Open Educational Resources (OER)

Intent

For the 6th consecutive year, CUNY will be funded by New York State to envision, establish, and institutionalize new and ongoing OER initiatives and practices across CUNY. Please note that there are still potential opportunities for grant funding to faculty who are hoping to develop OER and/or use OER or ZTC materials in their courses. For more information, please contact Professor Christina Boyle, Emerging Technologies Librarian and OER Coordinator, at christina.boyle@csi.cuny.edu

As in years one through five, the CUNY OER scale-up initiative seeks to incentivize and empower CUNY faculty to redesign their course materials and pedagogy through the replacement of proprietary textbooks with open educational resources; develop flexible and interoperable central and campus based technology platforms; as well as, enhance and deliver distributed faculty support models and programming. The short-term goal is to reduce costs for students and accelerate their progress through college. However, an important secondary impact is to change the culture to create systems, structures, and innovative teaching practices that better connect curriculum and pedagogy to updated student learning outcomes. With that secondary goal in mind, the OER initiative encourages collaboration between libraries, CETLS, online learning units, and other campus units focused on improving the teaching and learning process.

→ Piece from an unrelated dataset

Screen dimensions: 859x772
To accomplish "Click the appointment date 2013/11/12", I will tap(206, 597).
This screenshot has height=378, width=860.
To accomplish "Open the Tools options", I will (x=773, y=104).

The Office of Library Services will continue to provide system-wide coordination, workshops/training, marketing, assessment, accessibility review, and facilitate communities of practice.

Scope

The Office of Academic Affairs seeks proposals whose outcomes include:

  1. Targeted, scalable OER course adoption and conversion. Proposals geared towards OER course production will be preferred, and will be awarded based on the escalating scale detailed below. 
  2. The creation of new Z-degree pathways. Proposal awards determined on a case by case basis.
  3. Innovative professional development, pedagogical support for faculty and future faculty. Proposal awards determined on a case-by-case basis. 
  4. Cross-campus collaboration: joint development of OER materials/practices across disciplines, colleges with articulation agreements, community and senior colleges. Proposal awards determined on a case-by-case basis.
  5. Original OER creation, especially ancillary materials. Proposal awards determined on a case-by- case basis.
  6. Faculty and student quantitative/qualitative assessment studies. Proposal awards determined on a case-by-case basis.
  7. CUNY-hosted OER platform development, enhancement, and optimization. Proposal awards determined on a case-by-case basis.

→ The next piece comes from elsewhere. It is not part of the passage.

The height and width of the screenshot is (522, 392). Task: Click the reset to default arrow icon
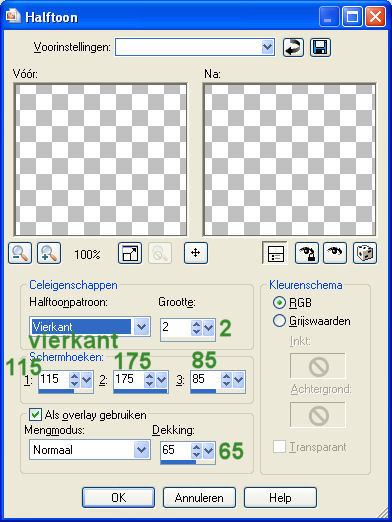(293, 48)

Like years one through five, of particular interest and priority are proposals that target high enrollment general education classes or “Z” degrees (entire OER Zero Cost Degree pathways). To qualify for preferred eligibility for the CUNY OER Initiative, it is suggested that your institution commit to converting at least five (5) courses to OER with five (5) sections per course. However, our aim is to be as inclusive as possible and all proposals will be considered.


Faculty compensation for OER course conversion:

$2,000 per course. For each course selected it is preferred that it be taught across five (5) sections, with the course developer serving as lead course manager. The role of the lead course manager is to convert the course materials to OER, assist and acclimate section instructors to the OER course structure, and inform advisors and the Registrar about the “Zero Textbook Cost Course” status of the course sections. A mid-year and end-of-year report will be required of each course manager as well. Faculty can share course compensation evenly if they choose to collaborate. Faculty compensation is facilitated via course release, or as summer salary, or summer NTA hours.

Compensation for faculty training:

$500 per course section for section instructors, will receive training by the course developer to teach their courses using OER materials. Faculty compensation is facilitated via course release, or as summer salary, or summer NTA hours.


Any materials adopted, adapted or created as a result of this grant should adhere to university-wide accessibility standards.

Any original OER materials created must be assigned a Creative Commons License. If the materials are in a document format they should be submitted to CUNY’s institutional repository, Academic Works. If the materials are in the form of a website they should be submitted to CUNY Open Ed, CUNY’s OER discovery site. CUNY librarians will assist and advise if needed. Please consult the OER Artifacts Protocol for more information.

Participants will be expected to share best practices and lessons learned, to provide necessary data so the project can be properly assessed, and to participate in the assessment and evaluation process. Requirements will include a summary report detailing outcomes for each course and the designation of Zero Textbook Cost Course attribute in CUNYfirst.